TASK GOAL: Filter the records for "inicial" and keep each line that has it.
*** DATA EXCERPTS ***
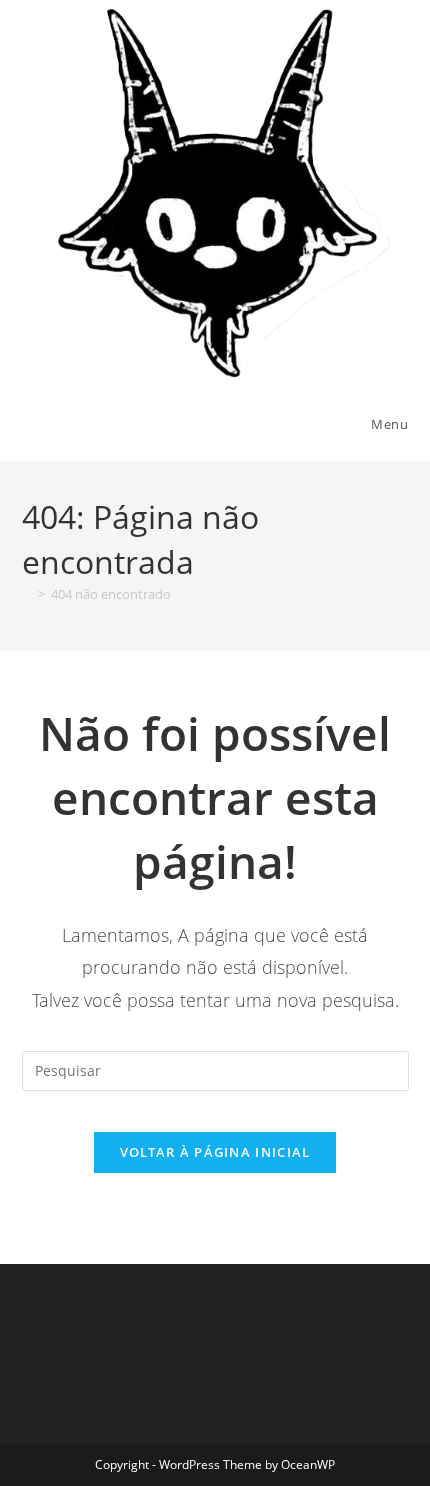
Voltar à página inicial (215, 1152)
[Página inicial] (27, 594)
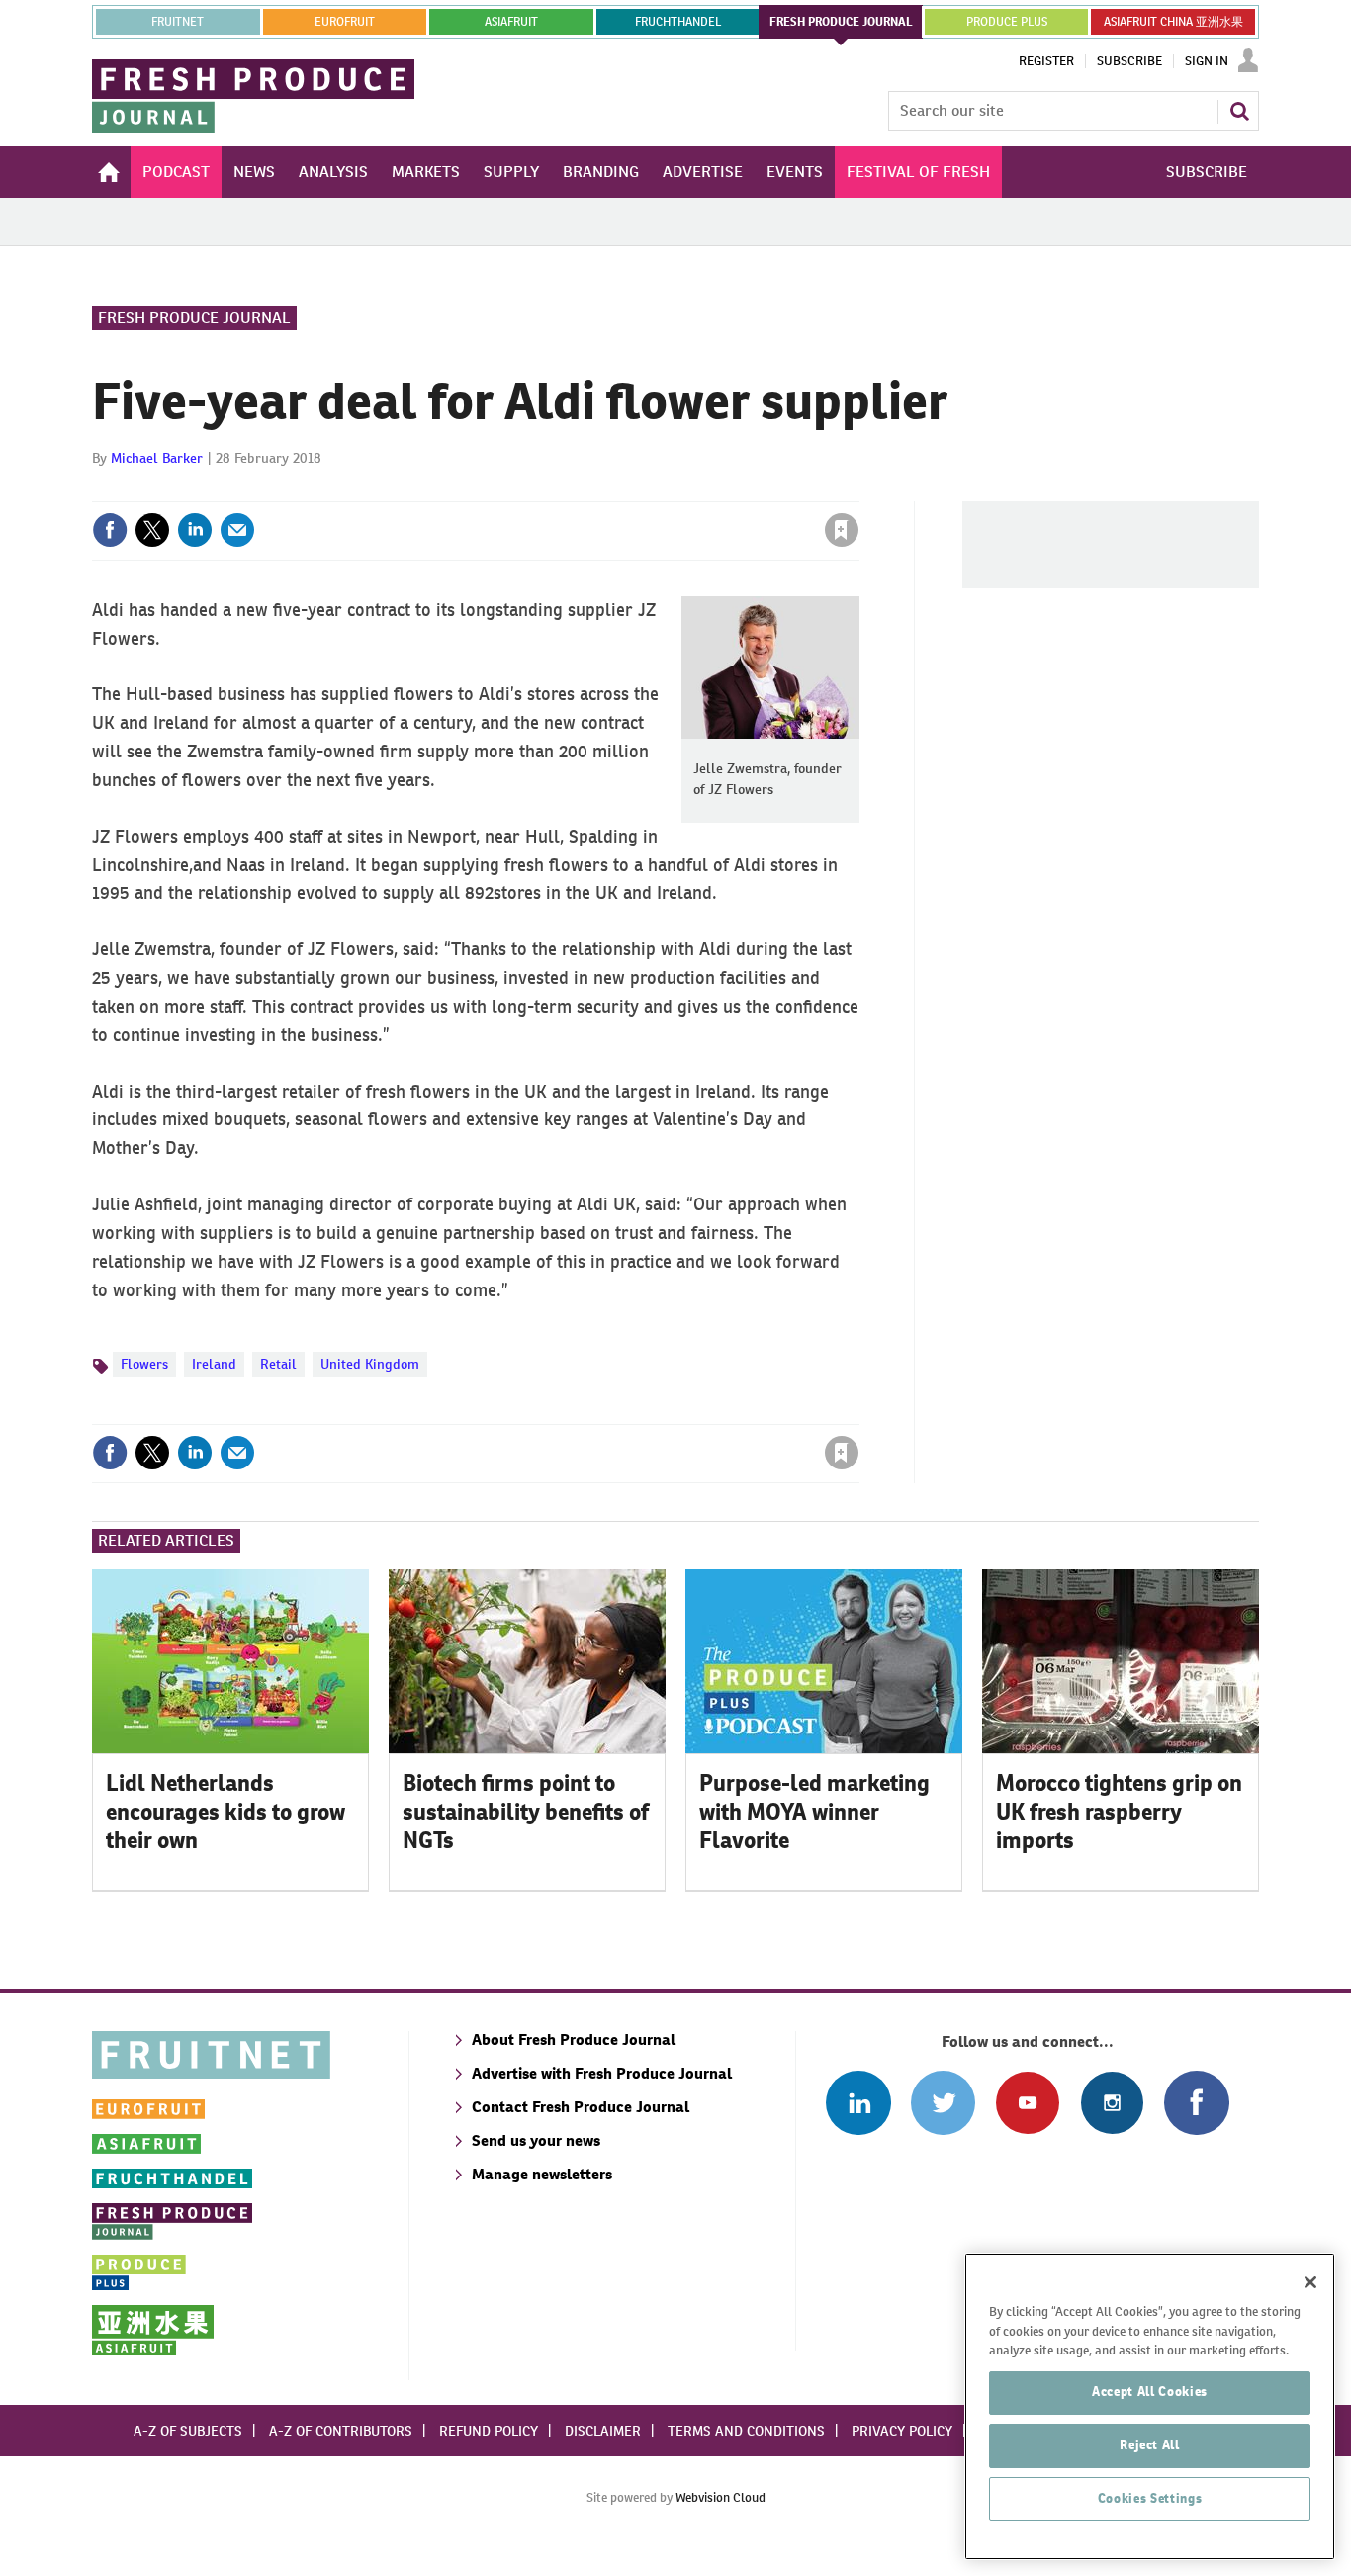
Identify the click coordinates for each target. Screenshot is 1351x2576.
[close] (858, 489)
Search (1239, 111)
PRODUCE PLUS (1006, 22)
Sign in (606, 489)
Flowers (144, 1364)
*** End of DATA EXCERPTS ***
ANSWER TO THIS TASK:
Voltar à página inicial (215, 1152)
[Página inicial] (27, 594)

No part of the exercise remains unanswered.